Refresh Token Cycling about standards-maintenance HOT 17 CLOSED

1. Active revocation by a customer via a dashboard with subsequent notification
2. The establishment of a new consent resulting in the revocation of any previously provided tokens
   In any other scenarios the normative standards apply.

Specifically with relation to Refreshing of tokens the normative standard I believe you are referring to is RFC6749 Section 6:

The authorization server MAY issue a new refresh token, in which case the client MUST discard the old refresh token and replace it with the new refresh token. The authorization server MAY revoke the old refresh token after issuing a new refresh token to the client. If a new refresh token is issued, the refresh token scope MUST be identical to that of the refresh token included by the client in the request.

As I understand it from various responses the ACDS seeks to modify this normative standard from a MAY to a MUST. This has implicit flow on impacts with respect to error handling scenarios whether it be transport, OP or RP side, there are a few variations.
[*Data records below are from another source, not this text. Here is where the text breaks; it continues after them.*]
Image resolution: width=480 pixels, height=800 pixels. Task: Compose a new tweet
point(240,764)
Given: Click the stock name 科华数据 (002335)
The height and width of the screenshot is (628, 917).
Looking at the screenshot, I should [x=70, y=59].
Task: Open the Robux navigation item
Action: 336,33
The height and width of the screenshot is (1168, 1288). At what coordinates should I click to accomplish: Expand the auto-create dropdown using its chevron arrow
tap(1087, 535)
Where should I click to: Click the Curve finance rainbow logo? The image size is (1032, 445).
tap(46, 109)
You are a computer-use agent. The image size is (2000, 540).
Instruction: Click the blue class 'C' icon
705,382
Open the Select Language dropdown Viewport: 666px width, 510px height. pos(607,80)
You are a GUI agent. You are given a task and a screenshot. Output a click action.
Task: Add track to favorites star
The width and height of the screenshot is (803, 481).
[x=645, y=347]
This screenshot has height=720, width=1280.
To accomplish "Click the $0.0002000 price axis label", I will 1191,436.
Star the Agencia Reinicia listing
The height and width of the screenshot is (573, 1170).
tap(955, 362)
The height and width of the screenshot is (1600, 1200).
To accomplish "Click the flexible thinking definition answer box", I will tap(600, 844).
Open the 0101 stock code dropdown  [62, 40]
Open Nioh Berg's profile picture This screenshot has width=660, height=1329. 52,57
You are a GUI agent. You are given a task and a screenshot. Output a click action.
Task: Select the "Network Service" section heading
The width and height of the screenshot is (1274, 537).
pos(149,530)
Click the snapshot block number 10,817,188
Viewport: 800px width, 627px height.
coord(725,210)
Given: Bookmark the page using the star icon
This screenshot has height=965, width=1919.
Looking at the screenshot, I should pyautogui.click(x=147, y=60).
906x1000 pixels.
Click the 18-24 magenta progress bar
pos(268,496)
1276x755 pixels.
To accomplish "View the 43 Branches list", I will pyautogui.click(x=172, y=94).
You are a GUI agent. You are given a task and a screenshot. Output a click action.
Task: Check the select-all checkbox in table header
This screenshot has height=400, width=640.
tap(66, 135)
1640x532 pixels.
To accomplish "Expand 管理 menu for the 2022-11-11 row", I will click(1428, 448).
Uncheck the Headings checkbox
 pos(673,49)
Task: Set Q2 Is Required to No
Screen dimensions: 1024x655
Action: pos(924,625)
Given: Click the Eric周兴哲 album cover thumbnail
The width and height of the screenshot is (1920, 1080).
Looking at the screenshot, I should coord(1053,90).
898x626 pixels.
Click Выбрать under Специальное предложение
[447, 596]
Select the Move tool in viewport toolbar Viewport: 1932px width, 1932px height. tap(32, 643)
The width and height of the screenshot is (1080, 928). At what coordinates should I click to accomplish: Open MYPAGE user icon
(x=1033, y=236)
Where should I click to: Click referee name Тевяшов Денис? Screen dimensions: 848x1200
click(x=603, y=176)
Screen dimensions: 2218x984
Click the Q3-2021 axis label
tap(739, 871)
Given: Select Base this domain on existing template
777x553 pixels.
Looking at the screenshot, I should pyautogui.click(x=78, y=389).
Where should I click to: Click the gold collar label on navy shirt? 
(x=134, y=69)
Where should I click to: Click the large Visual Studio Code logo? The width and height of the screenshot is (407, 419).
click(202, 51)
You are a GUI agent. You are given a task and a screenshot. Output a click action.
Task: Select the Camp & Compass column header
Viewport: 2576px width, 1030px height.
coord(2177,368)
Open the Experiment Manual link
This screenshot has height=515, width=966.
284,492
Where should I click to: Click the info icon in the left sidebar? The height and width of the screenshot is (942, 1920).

The possible work around here is that a Holder doesn't expire the old refresh token until the new token has been used by the Recipient at least once.

from standards-maintenance.

The process for cycling refresh tokens is covered in the normative references and the standards have not sought to add or constrain those mechanisms beyond setting minimum expectations for expiration times of the resulting tokens. The normative references allow optionality for the authorisation server presents a new refresh token or not.

Under the concept of single, extant consent, and the association of the refresh token with the consent for the purposes of revocation the CDR standards implicitly require that only a single refresh token is active at any one time for a subject.

This means that behaviour is expected to be aligned to option 1 as articulated in the issue description.

from standards-maintenance.

Thanks for the response.

Trying to get this clear, the refresh token MAY be cycled for every access token issued but it must be issued with a lifetime of at least 28 days unless it is replaced ("pseudo revoked") by a subsequent refresh token issuance?

If this is the case and there is a communications error which the recipient detects but the holder does not (ie. a new refresh token is issued but the recipient doesn't receive it) how does a recipient gain access to the consent agreement (sharing_id) again?

from standards-maintenance.

If a refresh token is provided but not received (or lost in some other way) then the sharing arrangement is still in place as far as the holder is concerned but no more requests can effectively be made and the arrangement can not be revoked. In this case authorisation will need to be requested again.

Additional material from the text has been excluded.